> [Text shown]:
========================================

Converts 4D image \((m, N_c, N_h, N_w)\) to a 2D array of shape \((m, N_c \times N_h \times N_w)\) so that it can be sent to the Dense layer

class Flatten:

    def __init__(self):
        pass

    def forward(self, X):
        self.m, self.Nc, self.Nh, self.Nw = X.shape
        X_flat = X.reshape((self.m, self.Nc * self.Nh * self.Nw))
        return X_flat
     
    def backpropagation(self, dZ):
        dX = dZ.reshape((self.m, self.Nc, self.Nh, self.Nw))
        return dX
    
    def get_dimensions(self, input_shape):
        
        if len(input_shape)==4:
            self.m, self.Nc, self.Nh, self.Nw = input_shape
        elif len(input_shape)==3:
            self.Nc, self.Nh, self.Nw = input_shape
        
        self.output_shape = self.Nc * self.Nh * self.Nw

CNN#

This class finally contains the compile, summary, fit, predict, etc methods for executing our CNN model. Apart from network_architecture, summary and initialize_parameters all other functions are almost same to that of the functions used in MLP model

class CNN:

    def __init__(self, layers=None):
        '''
        This is a sequential CNN model
        '''
        if layers is None:
            self.layers = []
        else:
            self.layers = layers
        self.network_architecture_called = False

    def add(self, layer):
        # adds a layer to CNN model
        self.layers.append(layer)

========================================

> [Written tasks]:
1. Answer these from the text on the Flatten and CNN classes:
(a) What shape of array does the Flatten class produce from a 4D image?
(b) Which functions of the CNN class are described as not almost the same as those of the MLP model?
(c) What does the CNN constructor assign to self.layers when no layers are passed?
2. Resume the text on the Flatten and CNN classes from its last line, and write what could come next.
The rows come from a different source than the text on the Flatten and CNN classes.

> [Items]:
========================================

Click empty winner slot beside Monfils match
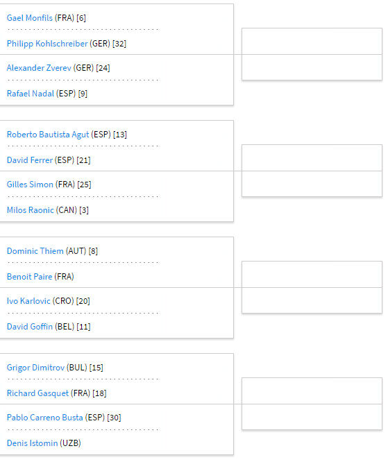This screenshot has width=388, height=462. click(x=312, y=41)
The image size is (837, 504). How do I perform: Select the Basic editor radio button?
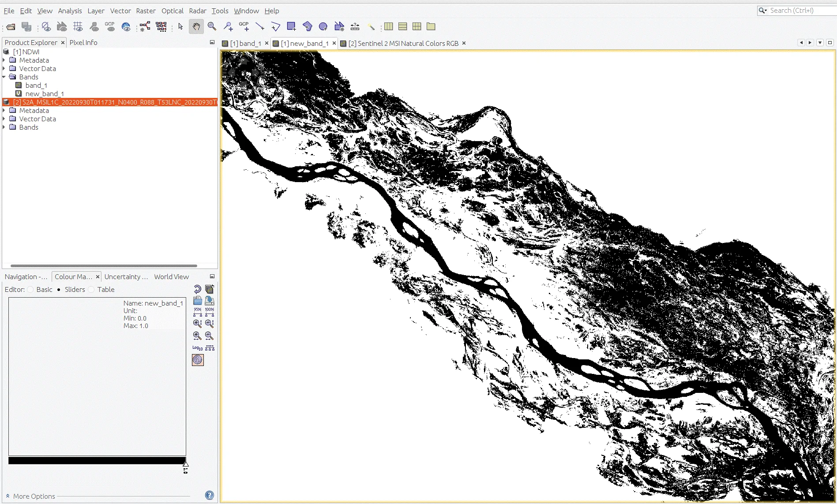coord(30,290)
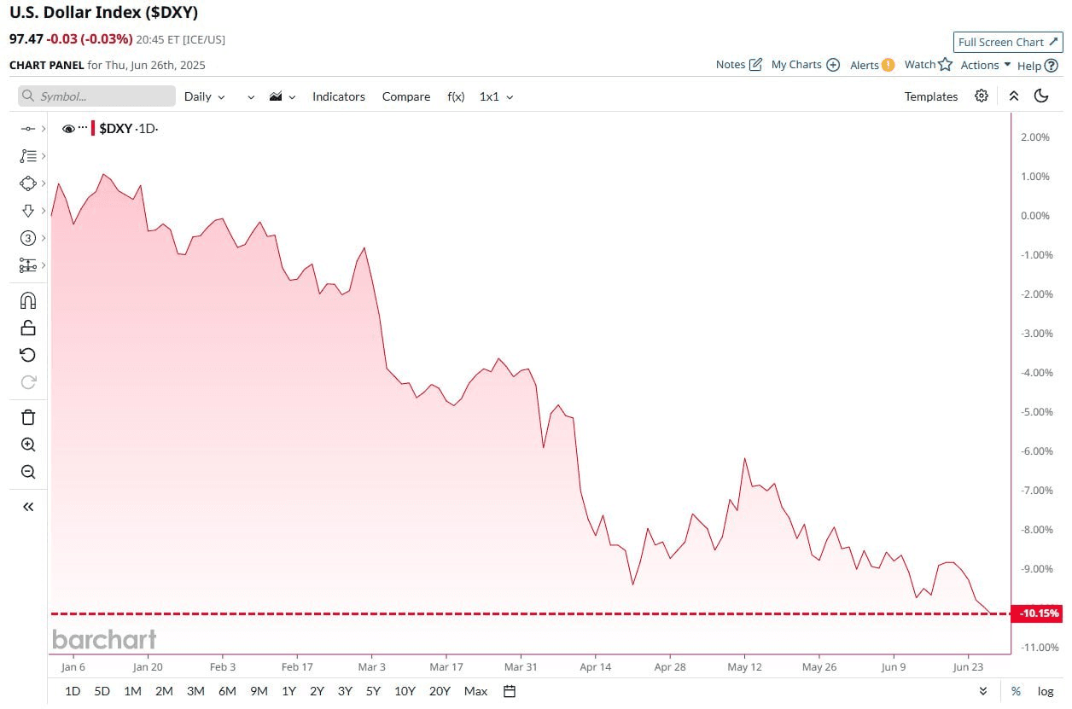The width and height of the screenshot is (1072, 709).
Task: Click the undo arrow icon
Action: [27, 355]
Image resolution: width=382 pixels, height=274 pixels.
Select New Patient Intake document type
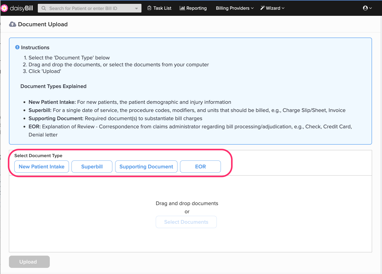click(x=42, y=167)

========================================

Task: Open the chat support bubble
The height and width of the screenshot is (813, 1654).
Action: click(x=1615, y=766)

========================================

> [Answers to the problems]:
1.
(a) A 2D array of shape (m, Nc × Nh × Nw).
(b) network_architecture, summary and initialize_parameters.
(c) An empty list.

2.
    def Input(self, input_shape):
        self.d = input_shape
        self.architecture = [self.d] # output architecture
        self.layer_name = ["Input"]
    
    def network_architecture(self):
        for layer in self.layers:
            if layer.__class__.__name__=='Conv2D':
                if layer.input_shape_x is not None:
                    self.Input(layer.input_shape_x)
                layer.get_dimensions(self.architecture[-1])
                self.architecture.append(layer.output_shape)
                self.layer_name.append(layer.__class__.__name__)
            elif layer.__class__.__name__ in ['Flatten', 'Pooling2D']:
                layer.get_dimensions(self.architecture[-1])
                self.architecture.append(layer.output_shape)
                self.layer_name.append(layer.__class__.__name__)
            elif layer.__class__.__name__=='Dense':
                self.architecture.append(layer.neurons)
                self.layer_name.append(layer.__class__.__name__)
            else:
                self.architecture.append(self.architecture[-1])
                self.layer_name.append(layer.__class__.__name__)

        self.layers = [layer for layer in self.layers if layer is not None]
        try:
            idx = model.layer_name.index("NoneType")
            del model.layer_name[idx]
            del model.architecture[idx]
        except:
            pass

    def summary(self):
        if self.network_architecture_called==False:
            self.network_architecture()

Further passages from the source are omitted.